Di certo, sapere che una killer seriale con poteri magici oscuri e illegali perfino per le streghe se ne andava in giro ad uccidere gli esponenti del Consiglio non la rincuorava molto, come nemmeno la rincuorava non avere la più pallida idea di che cosa avrebbe dovuto fare della sua vita da quel momento in poi.
Hugo le aveva detto che, essendo l'erede dei Palegrove, era candidata a diventare un membro del Consiglio anche lei, ma nessuno le aveva mai neppure chiesto che cosa pensasse al riguardo e nessuno si era preoccupato di sapere che cosa avrebbe voluto fare.
Nessuno.
Non voleva quella responsabilità, non voleva essere costretta a prendere decisioni per un popolo, quello delle streghe, a cui nemmeno sentiva di appartenere.
"Non abbiamo sempre una scelta."
Sospirò.
Fidelia aveva il giorno libero ed era uscita di casa solo per sbrigare qualche commissione e per comprare qualcosa da mangiare.
Sarebbe tornata presto.
Prim passò le mani sulla trapunta del letto, stendendo lentamente le braccia.
Lo faceva spesso, per rilassarsi.
Ad un tratto, le sue dita sottili incontrarono qualcosa di soffice e vellutato, un oggetto di forma allungata che se ne stava placidamente disposto accanto al suo fianco.
Prim lo tastò un paio di volte e poi lo prese in mano, tirandosi a sedere.
Era la piuma.
La osservò con attenzione: non ricordava di averla portata con lei sul letto, né di averla lasciata dove l'aveva trovata.
Era di nuovo calda, quasi incandescente e Prim non faceva che passarla da una mano all'altra cercando di non scottarsi.
Se la rigirò fra le dita ancora per un minuto e poi una vocina nella sua testa parlò.
Si trattava di uno stimolo, più che di una voce, uno stimolo talmente noto e familiare da disarmarla completamente.
Fece semplicemente ciò che le diceva la testa: si alzò lentamente e si avvicinò alla scrivania.
Sul ripiano ligneo si trovava un quaderno intonso, con la copertina blu.
Nell'angolo in alto a sinistra era stato lasciato uno spazio bianco per scrivere nome e cognome.
Afferrò la sedia, la tirò indietro e vi si sedette sopra.
Nel frattempo, Muffin era entrato nella sua stanza ed ora si aggirava circospetto intorno a lei, scrutandola attentamente.
Nemmeno se ne accorse.
Aprì il quaderno alla prima pagina, intatta.
Era un quaderno a righe.
Strinse la piuma, incandescente, con la mano destra e l'avvicinò lentamente al foglio, gli occhi fissi sulla carta.
Non può funzionare.
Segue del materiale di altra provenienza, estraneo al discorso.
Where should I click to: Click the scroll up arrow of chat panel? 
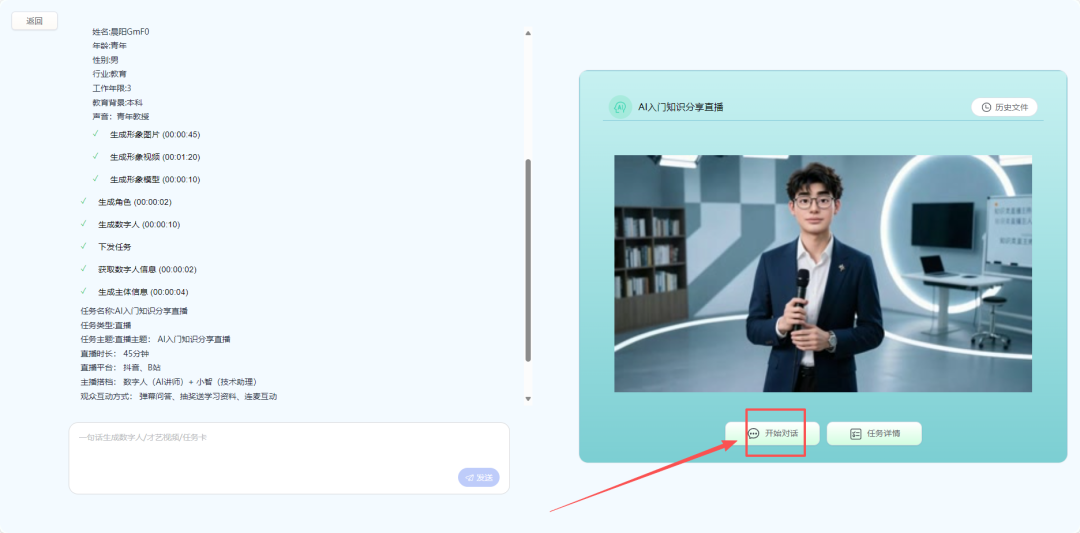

Si disse.
Il cuore le rimbalzava nel petto, completamente impazzito.
Il suo udito si faceva via via più ovattato, la vista perdeva ogni altro focus che non fosse la pagina che aveva davanti agli occhi.
Non sentiva più niente, non sapeva più niente.
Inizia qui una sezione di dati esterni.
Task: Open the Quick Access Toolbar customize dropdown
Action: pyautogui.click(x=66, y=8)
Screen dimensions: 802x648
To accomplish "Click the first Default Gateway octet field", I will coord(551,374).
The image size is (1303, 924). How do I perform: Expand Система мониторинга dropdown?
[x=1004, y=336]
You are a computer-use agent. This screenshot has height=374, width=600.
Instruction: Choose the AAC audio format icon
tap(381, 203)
In quel momento esistevano solo lei, quel quaderno e quella piuma.
Quella piuma nera che trasudava il suo nero incrostato a fondo.
Posò la punta sul foglio, in corrispondenza della prima riga ed il nero sgorgò, mentre una scossa elettrica le scorreva sotto pelle, propagandosi per tutto il suo corpo.
Inchiostro.
Per un attimo smise di respirare.
La piuma si mosse da sola insieme alla sua mano, senza bisogno di ordini, di pensieri, di nulla.
Si mosse e lei l'accompagnò.
Le parole si allineavano sul foglio, una di seguito all'altra, precise, distinte.
Sembravano riaffiorare in superficie sulla carta come relitti sommersi, come tesori sepolti, come creature infide sotto la sabbia del deserto.
I suoi occhi le seguivano, le vedevano, le scoprivano e le capivano.
Non aveva la più pallida idea di quale lingua stesse scrivendo, sapeva solo che riusciva a leggerla.
L'inchiostro sembrava brillare per un istante, lucido, prima di depositarsi completamente sul foglio, nel foglio.
Sentiva un rumore ovattato, martellante, alle sue spalle ma non poteva dargli ascolto, non ci riusciva.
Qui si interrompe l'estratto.